• I've always had a healthy technical bookshelf at home, but the problem has always been having to (remember to) cart the books from place to place. Especially challenging as a contractor.

    I read a lot anyway, especially on the daily bus journey, and my conversion to an ebook reader was inevitable. I agree with the comment on the rate of reading now - my Kobo allows me to read in places where I wouldn't normally bother due to the hassle of carrying a book.

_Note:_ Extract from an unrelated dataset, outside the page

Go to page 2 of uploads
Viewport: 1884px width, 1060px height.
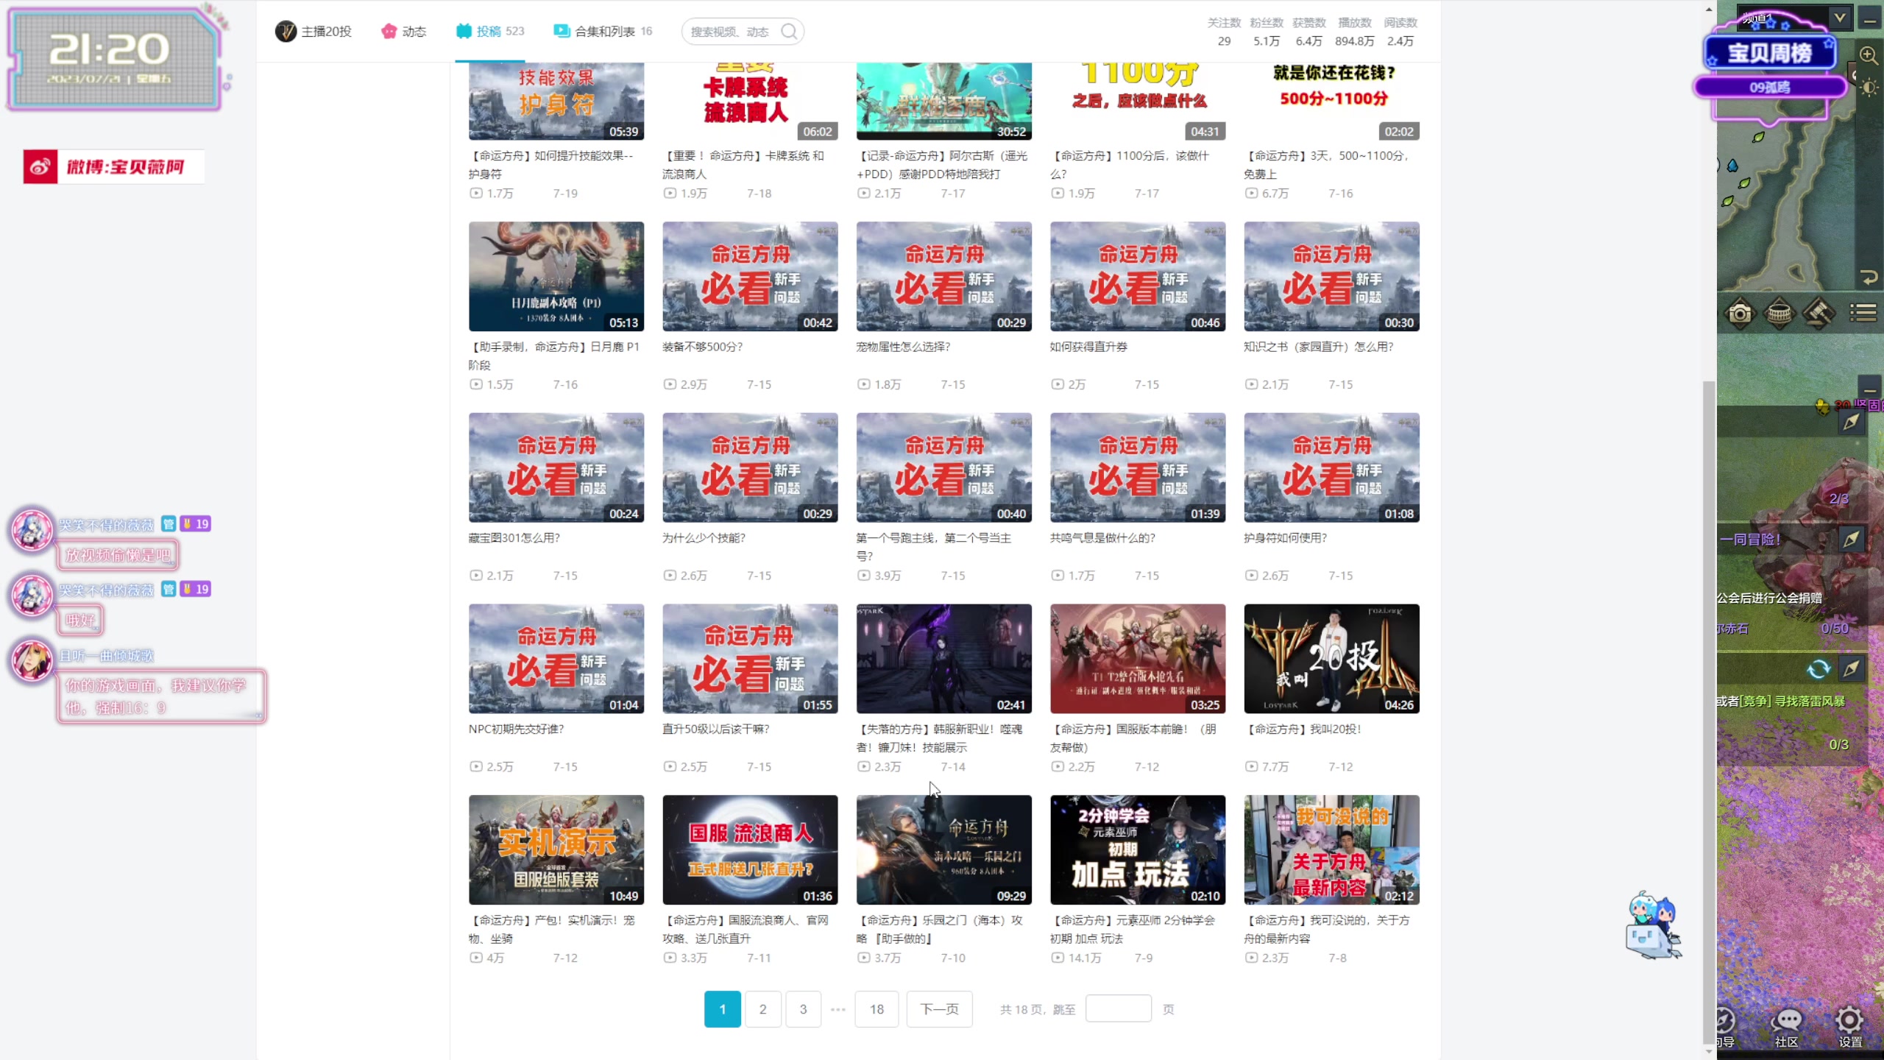point(762,1009)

    I have recently started obtaining technical manuals in both epub and print format, and now prefer to purchase from suppliers where this is an option. My introduction to Manning publications with the purchase of the excellent 'Deep Dives' volumes was a revelation. They sell in electronic, paper or both formats, and offer an excellent early access program which releases chapters as they are written. I know that Amazon do sell selected ebooks, but a dedicated sales channel would make them easier to find.

    I do read the technical manuals on my Kobo, but it really depends on the content type. For reference material (eg SQL 2008 Administration) where it's really just to refresh my memory or look up an item, the Kobo is OK, but for learning material (eg. Powershell in a month of Sundays) with code samples, it is more of a challenge. I currently buy the former as ebook only, and the latter in both formats.

    I find the PDF formats to be good only on traditional PCs and the larger format tablets at the moment. The current generation of ebook readers doesn't really cope well (Kobo is especially bad with these). Fortunately, the excellent free conversion/library tool Calibre does a pretty good job of translating them to epub/mobi format.

    The one thing that really doesn't translate well at the moment is diagrams. With a traditional book, diagrams are placed not necessarily adjacent to the text describing them (for printing efficiency/constraints) and it is relatively easy to flip forward or back to the section of text that a diagram applies to. With ebooks, there are less of these printing constraints, but the books are inevitably just straight electronic copies of the print versions, so reading can get a bit fragmented. I don't see this changing in the future, but it would be good if the diagrams could be embedded with links to the relevant text (and vice versa).

    Life as a DBA: Living in a box, but thinking outside of it.